The first encounter is with a carrion crawler that hides under the fallen gate.  The DM is actively encouraged to try and get the players to investigate.  It doesn't say what to do if they don't, only that you should warn them that "hidden monsters behind the party is a bad thing."  While this is a training module, that could set a bad precedent.

When I first ran this adventure, I had my two best friends over, and they each had a character - one Fighter and one Elf.  The carrion crawler paralyzed the Fighter, but we missed the fact that an Elf is only immune to ghoul paralysis, so the crawler was ineffective against the Elf.  Also, I messed up Turns and Rounds, so the Fighter was only out of it for 3 rounds, not 3 turns.  Well, they needed that help anyway, since there were only two of them and otherwise they would have been crawler snacks.  Frank says in his notes to the DM that this should be an easy encounter, but well, 8 paralyzing attacks per round is a bit much, even if they don't do any damage.

Next, the main gates of the castle wall are shut as the PCs approach.  There are kobolds guarding the gate.  This encounter is much better designed.  It offers multiple approaches to the problem, rewards planning and tactical thinking, and also rewards players who are less vicious (leave at least one alive, it will show you to some hidden treasure).  Most of this section is taken up with covering a variety of ways the party might approach and investigate the problem, as well as many different ways to run the confrontation between the party and kobolds (spells, melee, ranged combat, a mix of tactics).

One thing I like about this section, although I really can't remember if we did this when I first got the game or not, is a suggestion that after this encounter is finished, to read through the other options, or even play through them as a way to show the players different ways they could handle the encounter.  That's a good learning tool, right there.  If the players made a bad choice at the beginning, it can show them better ways.  If they were smart or just got lucky, it will show them how things could have gone worse.  And the lesson they will learn (hopefully) is that combat is deadly, stack the odds on your side.

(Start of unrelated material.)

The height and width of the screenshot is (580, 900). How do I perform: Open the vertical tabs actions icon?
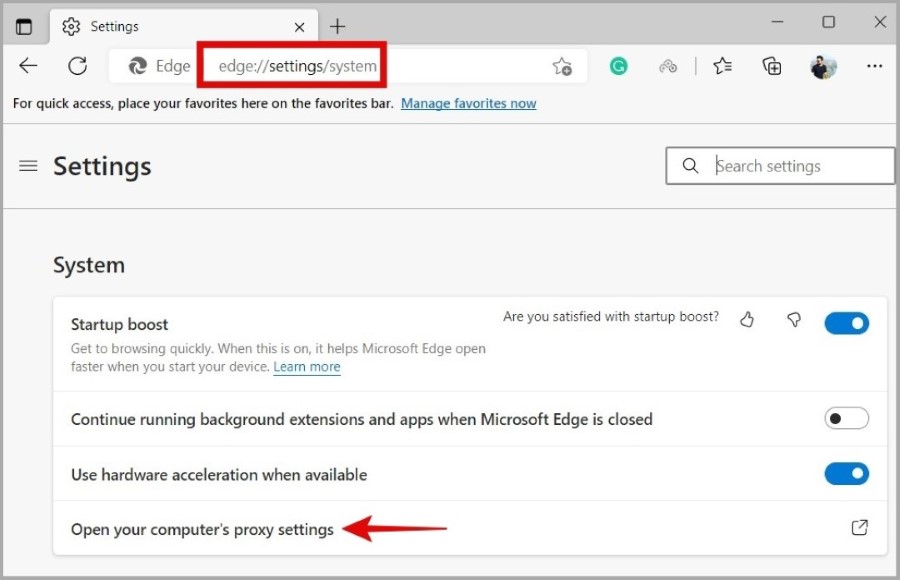pos(24,26)
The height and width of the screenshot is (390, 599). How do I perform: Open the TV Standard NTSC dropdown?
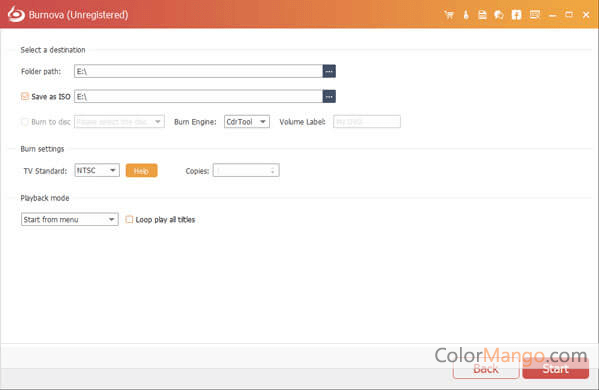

So while I don't really like how the first encounter plays out (too restricted), the second and longer encounter is an excellent teaching tool for new players.

Apologies for not getting to this last week.  Life is hectic these days.  Only getting three posts up last month was unfortunately a harbinger of things to come, I'm afraid.  And my first post of this month is this one, and the month's half over already.  One reason for that is a side project I'm working on which I hope to announce soon.  The pictures in this post are related to that.